Last time we were looking at how the airliner in which Leslie Howard, the film star, was returning to England, was shot down in the Bay of Biscay by the German Luftwaffe, resulting in the deaths of every single person on board, including the children. Here is some of Leslie Howard’s best work, taken from the now controversial “Gone with the Wind” :

 

Since that first day of June 1943, there have been literally scores of theories put forward as to why Leslie Howard and the rest of the civilian passengers and crew of the DC-3 “Ibis” were all murdered in this callous fashion. Shot down into the waters of the cold Atlantic Ocean, while travelling to England in an aircraft which was unarmed and the property of a neutral country, namely the Netherlands. And this attack was clearly directed at somebody, because the attackers were eight Junkers Heavy Fighters, armed to the teeth and clearly, sent specifically to destroy this inoffensive DC-3 Dakota.

Leslie Howard’s business manager, Alfred Chenhalls was a fat, bald man who loved to smoke cigars and who occasionally drank alcohol in sensible quantities. It was extremely easy to mistake him for Winston Churchill. What do you think ? Did a German spy see Chenhalls get on the plane and immediatelyt telephone the German Embassy in Lisbon?

Which one is this?  Churchill or Chenhalls?

And is this the Prime Minister or a party going bon viveur, who liked nothing better than drinking the very best whisky in large quantities?

“Two bottles for each of us, barman !!! “

As we have seen elsewhere, Leslie Howard was not an English landowning gentleman, but a Hungarian Jew. He supposedly resembled Churchill’s bodyguard, Detective Inspector Walter Thompson. Similarly, Detective Inspector Thompson had the air of an archetypal English gentleman, self assured, self confident, upper class and, most of all, slim. Here’s Leslie Howard:

And here’s Walter Thompson, on the right:

There are other theories, of course.

How valid is the theory, though, that Leslie Howard was supposedly the virtual double of Sir Anthony Eden, England’s Foreign Secretary at the time? Here’s Eden at the age of around twenty, as a student at Oxford University……….

There is though, a bit of a giveaway which is tremendously helpful in any “Pick-out-Anthony-Eden” competition. The real Anthony Eden, for his entire adult life, had that stonking great moustache which he fixed into his nostrils at seven o’clock every morning and then didn’t take off until midnight.

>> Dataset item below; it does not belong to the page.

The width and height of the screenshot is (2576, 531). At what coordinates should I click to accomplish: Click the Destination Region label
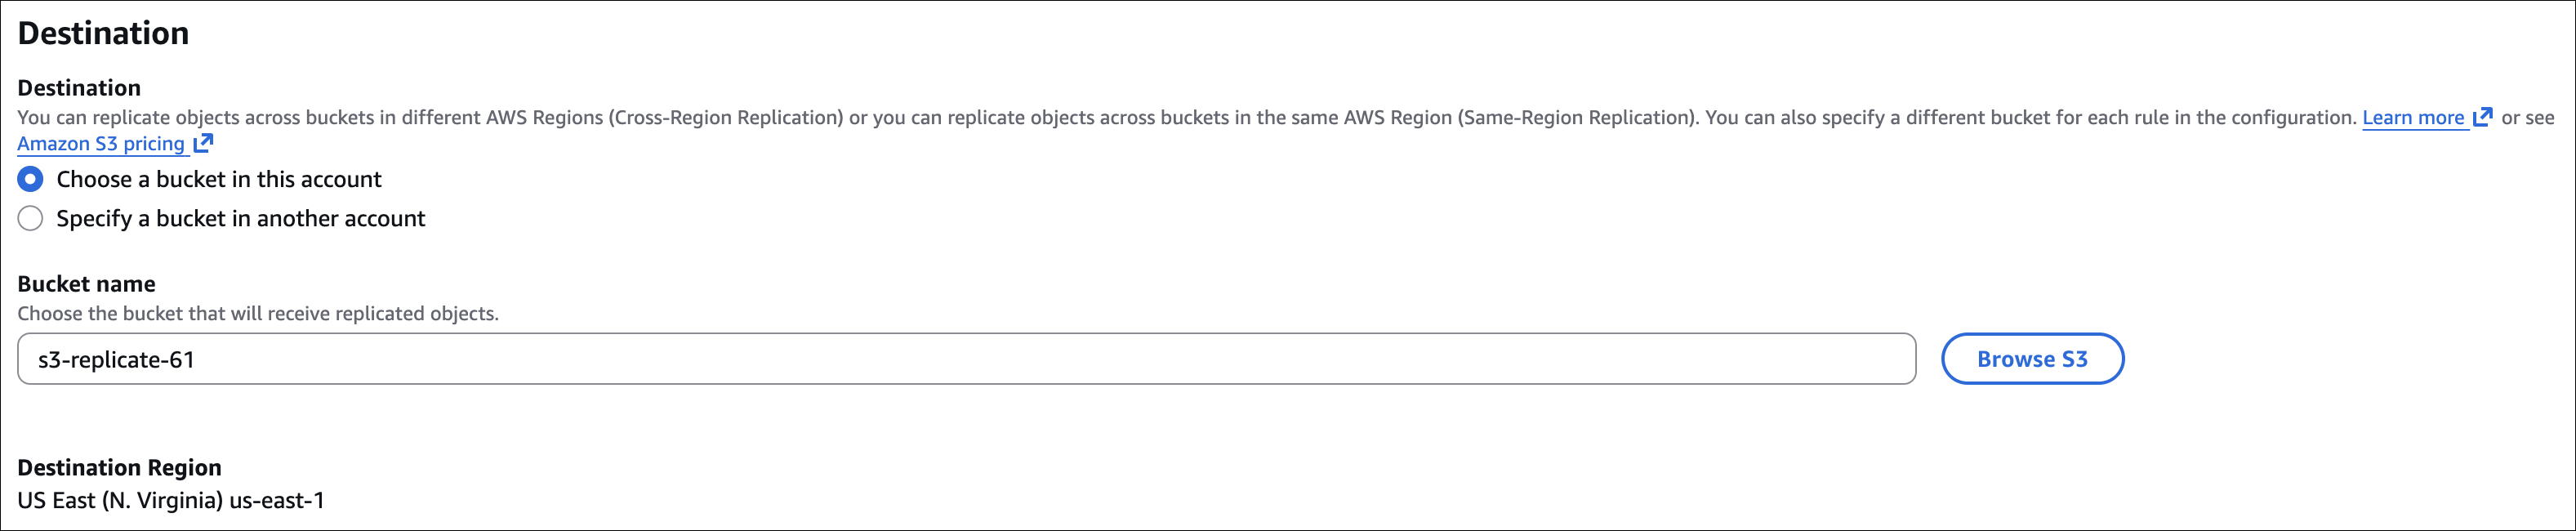[x=119, y=468]
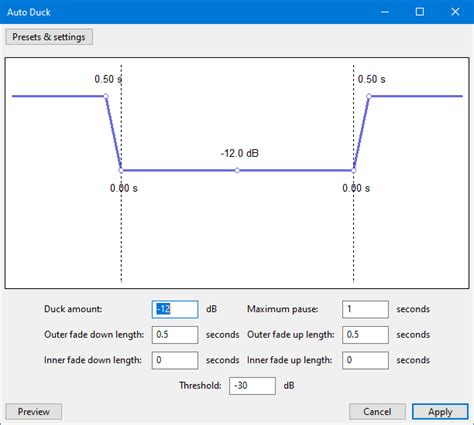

And what about the idea, quite widespread at the time apparently, that the Germans thought that Leslie Howard and Reginald Mitchell, designer of the legendary Spitfire, were one and the same man? Leslie Howard we have already seen, and here’s the designer of what began its life as the Supermarine Shrew :

In my mind, the best fit is “Churchill and Thompson v Howard and Chenhalls”.  And we must not forget that the only images of Churchill or Leslie Howard seen by most of the attendees of the Dakota’s take-off from London would have been either crudely printed photographs from newspapers or perhaps slightly better quality pictures from magazines. Moving pictures would have been from Howard’s films, or for Churchill , the two minute Pathé News films shown in cinemas during the interval. In other words, confusion was a great deal easier in 1943 than it was in 2023.

It was by no means a completely ridiculous idea, therefore, to suggest that “Churchill–Chenhalls” was on that plane from Lisbon. And for the Germans, it was well worth organising an attempt to shoot down the plane, even if the Prime Minister was supposedly at an important conference in Algiers.

How easy it would have been to alert Berlin, who could then have contacted the fighter base, probably at Mérignac near Bordeaux in southern France, and then telling those eight Junkers Ju88C-6 heavy fighters to take off and intercept the DC-3. Such attacks were in actual fact very rare in the Bay of Biscay, so this particular Luftwaffe operation must surely have been for a specific reason, and for a specific and important target.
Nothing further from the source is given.